Jenar memberanikan melangkahkan kakinya menuju pantri. Sungguh perutnya sudah lapar, ia akan memeriksa lemari kabinet itu, agar bisa mencari mie instan ataupun buah yang bisa ia makan.
Jenar membuka satu persatu lemari, tapi yang ia lihat hanya kopi dan gula saja disana. Jenar melangkah menuju chiler, ia hanya menatap beberapa minuman kaleng, Bir, soft drink, dan beberapa botol red cocktail yang masih bersegel. Jenar menarik nafas, minuman itu sama sekali tidak membantu untuk mengisi perutnya.
"Apa yang kamu cari".
Jenar lalu menoleh, ia tahu betul siapa pemilik suara berat itu. Jenar menelan ludah, bukan karena ia lapar melainkan menatap tubuh bidang Alan disana. Tubuh itu begitu bidang, otot otot di lengannya terlihat jelas, dan tampak menggiurkan itu adalah perut sixpack. Oh Tuhan ia tidak menyangka bahwa Alan memiliki tubuh indah seperti itu. Jenar yakin tubuh itu ia dapat dengan olah raga teratur. Sialnya lagi, kenapa Alan begitu tampan dengan rambut sedikit basah dan celana pendek yang dikenakannya, satu hal lagi Alan sepertinya sengaja mempertontonkan tubuh indah di hadapannya.
Sebagai wanita dewasa yang normal, jujur ia terpana melihat tubuh indah itu. Ingin sekali tubuh bidang itu merengkuh tubuhnya, betapa nyamannya bersandar disana.
"Kamu memperhatikan saya" ucap Alan, karena sedari tadi ia melihat secara jelas Jenar menatapnya dengan intens.
Jenar membuyarkan lamunannya, dan kembali menfokuskan penglihatannya.
"Saya lapar, dan disini tidak ada satupun makanan yang bisa dimakan".
Alis Alan terangkat, wanita itu ternyata lapar, ia sudah menduga itu sebelumnya. Ia bukan jenis laki-laki yang gemar memasak, dan ia bahkan tidak tahu sama sekali tentang bumbu dapur, masih untung ia bisa membedakan gula dan garam.
"Sebaiknya kita delivery order saja, kamu ingin makan apa?".
"Ayam krispi, kentang goreng, burger dan milk shake" ucap Jenar.
Alan mengerutkan dahi, ia tidak tahu ternyata selera makan Jenar lumayan banyak.

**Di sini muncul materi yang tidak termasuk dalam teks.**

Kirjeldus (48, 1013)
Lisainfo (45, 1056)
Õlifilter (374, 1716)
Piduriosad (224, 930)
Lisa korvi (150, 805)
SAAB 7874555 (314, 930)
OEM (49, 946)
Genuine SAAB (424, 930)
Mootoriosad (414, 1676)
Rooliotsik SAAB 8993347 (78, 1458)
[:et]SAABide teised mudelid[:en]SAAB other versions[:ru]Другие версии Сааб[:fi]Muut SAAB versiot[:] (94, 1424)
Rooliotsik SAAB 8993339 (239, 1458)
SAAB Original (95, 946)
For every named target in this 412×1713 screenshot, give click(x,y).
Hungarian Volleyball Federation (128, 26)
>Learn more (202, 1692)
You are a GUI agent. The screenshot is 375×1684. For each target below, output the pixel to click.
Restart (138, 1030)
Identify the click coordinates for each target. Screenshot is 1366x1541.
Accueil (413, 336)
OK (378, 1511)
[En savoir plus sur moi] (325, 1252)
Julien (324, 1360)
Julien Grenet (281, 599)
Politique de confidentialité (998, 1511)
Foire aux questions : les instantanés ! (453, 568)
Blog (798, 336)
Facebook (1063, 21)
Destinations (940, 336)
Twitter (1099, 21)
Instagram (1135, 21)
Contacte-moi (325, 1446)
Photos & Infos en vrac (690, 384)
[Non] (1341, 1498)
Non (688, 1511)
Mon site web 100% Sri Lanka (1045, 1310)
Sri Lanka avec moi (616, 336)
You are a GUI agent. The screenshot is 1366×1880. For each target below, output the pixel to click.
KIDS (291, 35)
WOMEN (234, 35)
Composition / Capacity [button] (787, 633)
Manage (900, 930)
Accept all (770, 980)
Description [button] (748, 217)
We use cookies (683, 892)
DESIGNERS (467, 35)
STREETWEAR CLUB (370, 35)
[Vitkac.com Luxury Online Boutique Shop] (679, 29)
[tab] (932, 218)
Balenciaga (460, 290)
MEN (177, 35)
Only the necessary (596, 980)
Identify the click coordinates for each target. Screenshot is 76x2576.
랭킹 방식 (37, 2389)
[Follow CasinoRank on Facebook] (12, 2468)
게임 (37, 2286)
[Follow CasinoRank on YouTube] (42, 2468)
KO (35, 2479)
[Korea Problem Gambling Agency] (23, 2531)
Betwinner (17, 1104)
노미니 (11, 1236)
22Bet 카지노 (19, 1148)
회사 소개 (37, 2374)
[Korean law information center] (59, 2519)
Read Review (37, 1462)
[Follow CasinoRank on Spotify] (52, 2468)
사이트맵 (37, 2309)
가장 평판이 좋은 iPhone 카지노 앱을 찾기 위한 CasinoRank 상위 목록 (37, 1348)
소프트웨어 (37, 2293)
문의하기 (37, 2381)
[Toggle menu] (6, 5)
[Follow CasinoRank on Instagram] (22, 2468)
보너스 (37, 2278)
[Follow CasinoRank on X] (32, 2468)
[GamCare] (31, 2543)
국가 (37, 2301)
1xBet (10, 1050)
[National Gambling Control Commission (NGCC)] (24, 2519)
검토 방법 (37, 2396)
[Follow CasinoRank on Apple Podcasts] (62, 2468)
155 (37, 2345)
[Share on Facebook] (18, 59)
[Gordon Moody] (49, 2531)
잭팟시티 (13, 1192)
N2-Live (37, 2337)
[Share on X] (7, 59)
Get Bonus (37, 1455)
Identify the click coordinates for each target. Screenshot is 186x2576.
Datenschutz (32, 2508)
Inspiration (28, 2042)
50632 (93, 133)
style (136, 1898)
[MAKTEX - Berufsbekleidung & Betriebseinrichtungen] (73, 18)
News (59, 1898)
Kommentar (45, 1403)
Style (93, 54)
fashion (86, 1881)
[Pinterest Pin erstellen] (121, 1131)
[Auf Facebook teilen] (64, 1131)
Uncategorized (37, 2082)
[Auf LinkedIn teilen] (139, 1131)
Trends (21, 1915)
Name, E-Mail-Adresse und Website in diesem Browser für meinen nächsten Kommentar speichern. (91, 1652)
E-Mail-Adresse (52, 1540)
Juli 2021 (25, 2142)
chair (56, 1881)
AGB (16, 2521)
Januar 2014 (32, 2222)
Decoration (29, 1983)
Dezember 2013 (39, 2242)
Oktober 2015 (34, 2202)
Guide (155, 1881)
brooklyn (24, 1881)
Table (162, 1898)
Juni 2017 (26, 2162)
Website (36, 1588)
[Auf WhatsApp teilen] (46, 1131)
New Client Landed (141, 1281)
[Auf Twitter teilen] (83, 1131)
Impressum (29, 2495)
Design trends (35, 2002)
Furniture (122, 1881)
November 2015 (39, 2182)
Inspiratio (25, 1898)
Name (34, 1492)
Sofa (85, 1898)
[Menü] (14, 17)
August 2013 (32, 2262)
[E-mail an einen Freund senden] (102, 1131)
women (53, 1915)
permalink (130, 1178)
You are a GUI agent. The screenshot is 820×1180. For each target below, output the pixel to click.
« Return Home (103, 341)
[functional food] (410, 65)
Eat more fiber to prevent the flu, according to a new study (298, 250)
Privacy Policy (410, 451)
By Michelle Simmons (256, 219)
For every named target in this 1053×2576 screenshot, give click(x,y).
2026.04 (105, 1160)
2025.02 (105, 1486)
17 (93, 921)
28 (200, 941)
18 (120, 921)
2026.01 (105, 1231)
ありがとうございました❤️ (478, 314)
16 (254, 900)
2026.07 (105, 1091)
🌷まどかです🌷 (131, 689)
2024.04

"Oke, apakah ada lagi yang ingin kamu makan?" Tanya Alan.
"Tidak".
************
Beberapa menit kemudian, orderan makanan sudah datang. Jenar tersenyum karena keinginannya sudah terpenuhi. Jenar melirik Alan, membawa makanan itu di meja.
Alan lalu memberikan semua pesanan Jenar. Jenar mencubiti ayam krispi itu, dan ia coel daging ayam itu dengan saus cabai. Jenar makan dalam diam, tidak ada yang memulai percakapan, semua terasa hening, hanya terdengar sayup-sayup kunyahan makan.
Akhirnya Alan menyudahi makannya, ia berjalan menuju chiler, mengambil dua kaleng bir yang biasa ia beli di supermarket, kadar alkoholnya 0% ia bisa meminumnya kapan saja, tanpa membuatnya mabuk. Alan hanya butuh menenangkan pikirannya saja, karena media itu sudah membuat pikirannya hampir gila, pernikahan impiannya hancur berantakan karena Jenar.
"Apa yang akan kamu katakan besok kepada media itu?".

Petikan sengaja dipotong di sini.